_Exercise objective_: Render every line of the entries below as a Markdown table with the columns Row and Line, numbering the rows and skipping blank lines. Leave the pictures out of the answer.

_Records provided_:
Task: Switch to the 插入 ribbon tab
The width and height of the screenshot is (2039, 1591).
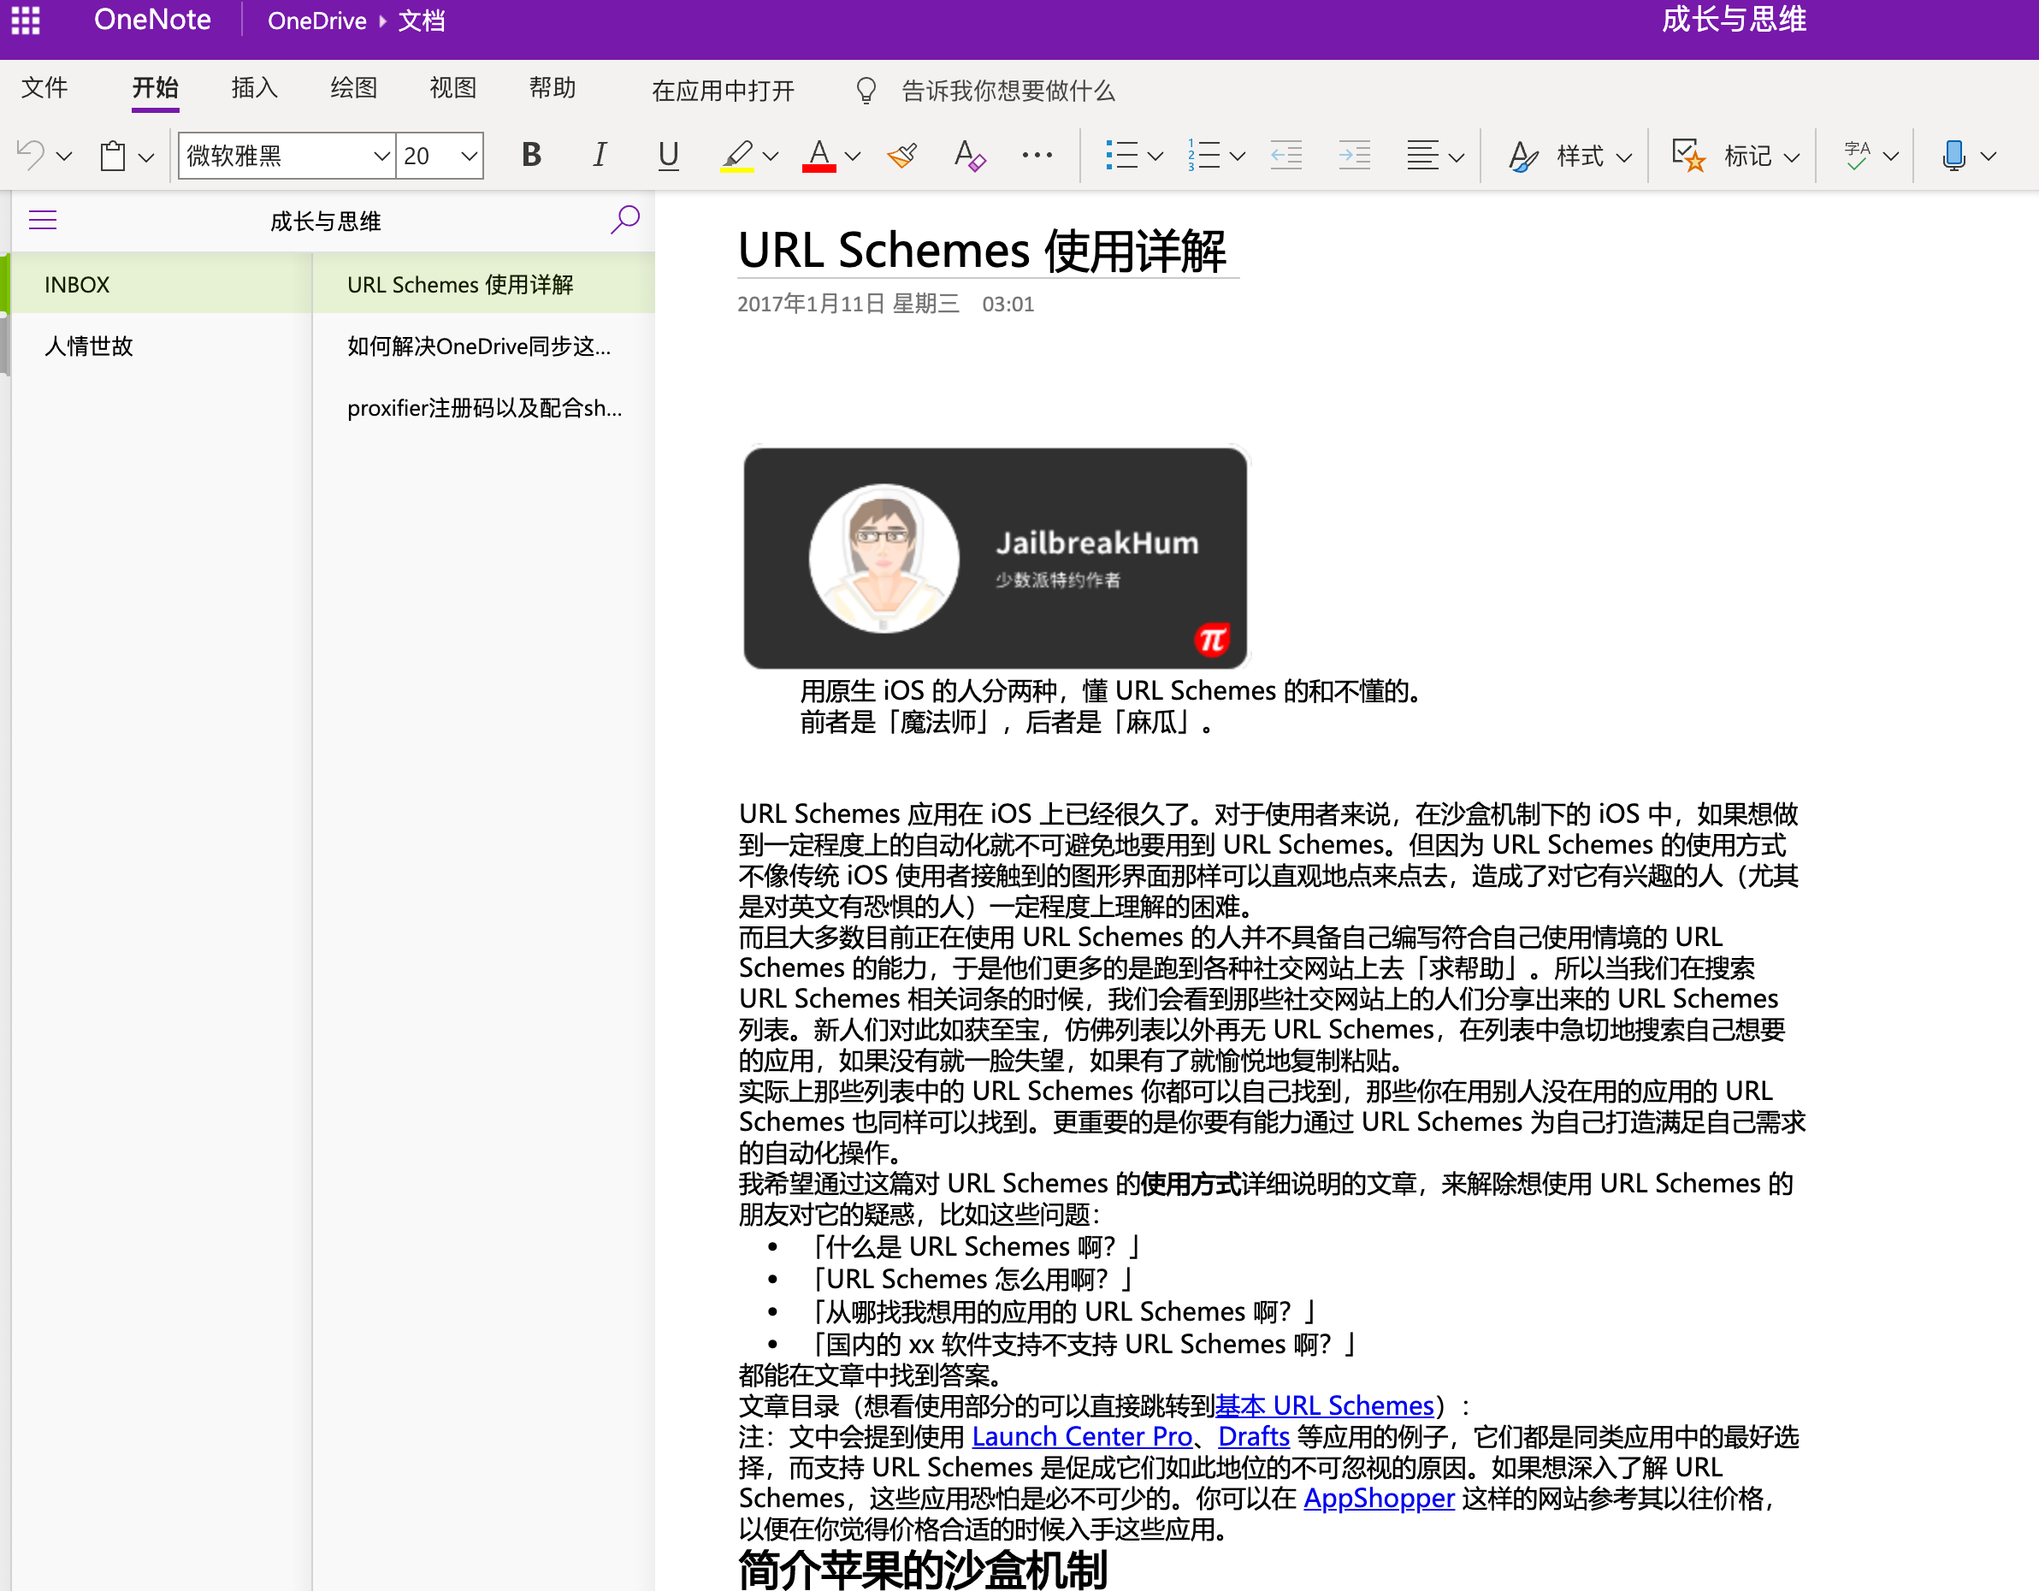Action: pyautogui.click(x=254, y=88)
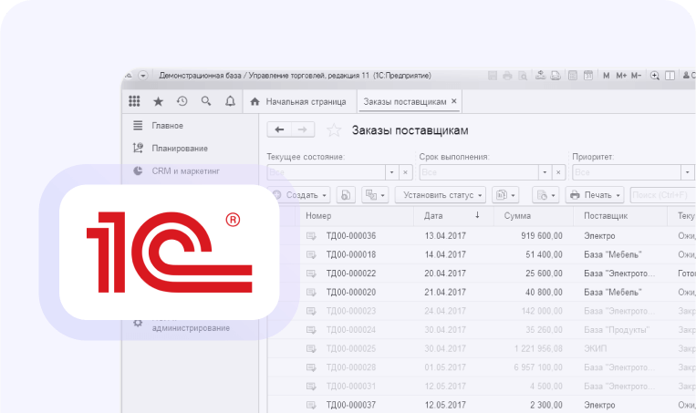Screen dimensions: 696x413
Task: Click the M+ memory button
Action: tap(621, 76)
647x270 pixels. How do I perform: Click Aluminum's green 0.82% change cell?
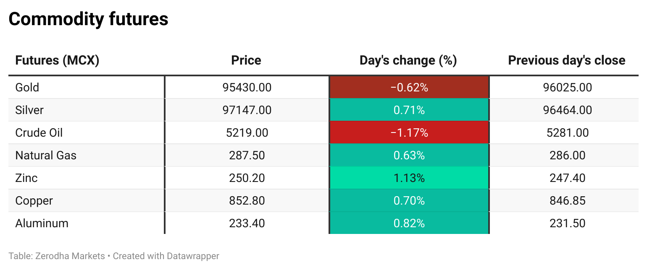coord(409,223)
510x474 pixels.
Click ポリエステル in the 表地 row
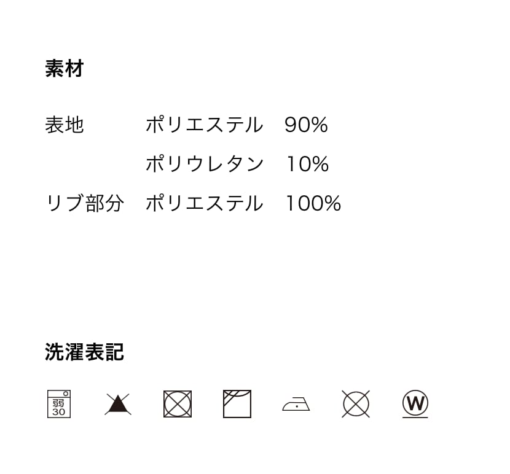[x=205, y=125]
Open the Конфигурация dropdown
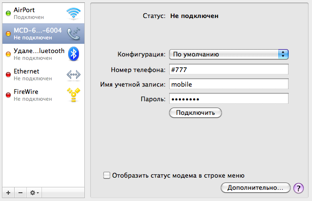The width and height of the screenshot is (312, 201). pyautogui.click(x=229, y=54)
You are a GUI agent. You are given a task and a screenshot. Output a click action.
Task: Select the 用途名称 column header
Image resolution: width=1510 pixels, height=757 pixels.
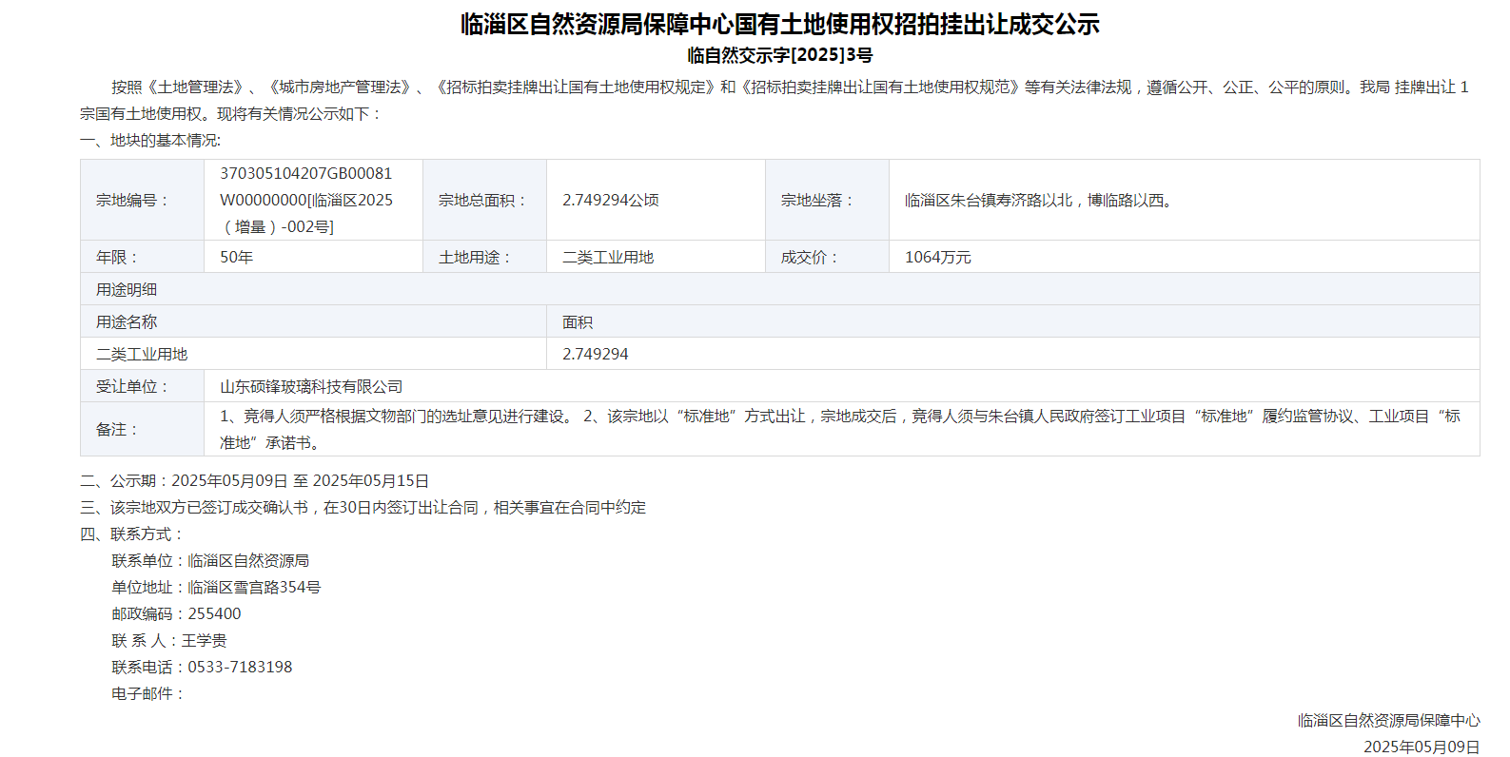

_Complete answer_:
| Row | Line |
|---|---|
| 1 | Task: Switch to the 插入 ribbon tab |
| 2 | The width and height of the screenshot is (2039, 1591). |
| 3 | Action: pyautogui.click(x=254, y=88) |
| 4 | Screen dimensions: 696x413 |
| 5 | Task: Click the M+ memory button |
| 6 | Action: tap(621, 76) |
| 7 | 647x270 pixels. How do I perform: Click Aluminum's green 0.82% change cell? |
| 8 | coord(409,223) |
| 9 | 510x474 pixels. |
| 10 | Click ポリエステル in the 表地 row |
| 11 | [x=205, y=125] |
| 12 | Open the Конфигурация dropdown |
| 13 | The width and height of the screenshot is (312, 201). pyautogui.click(x=229, y=54) |
| 14 | You are a GUI agent. You are given a task and a screenshot. Output a click action. |
| 15 | Task: Select the 用途名称 column header |
| 16 | Image resolution: width=1510 pixels, height=757 pixels. |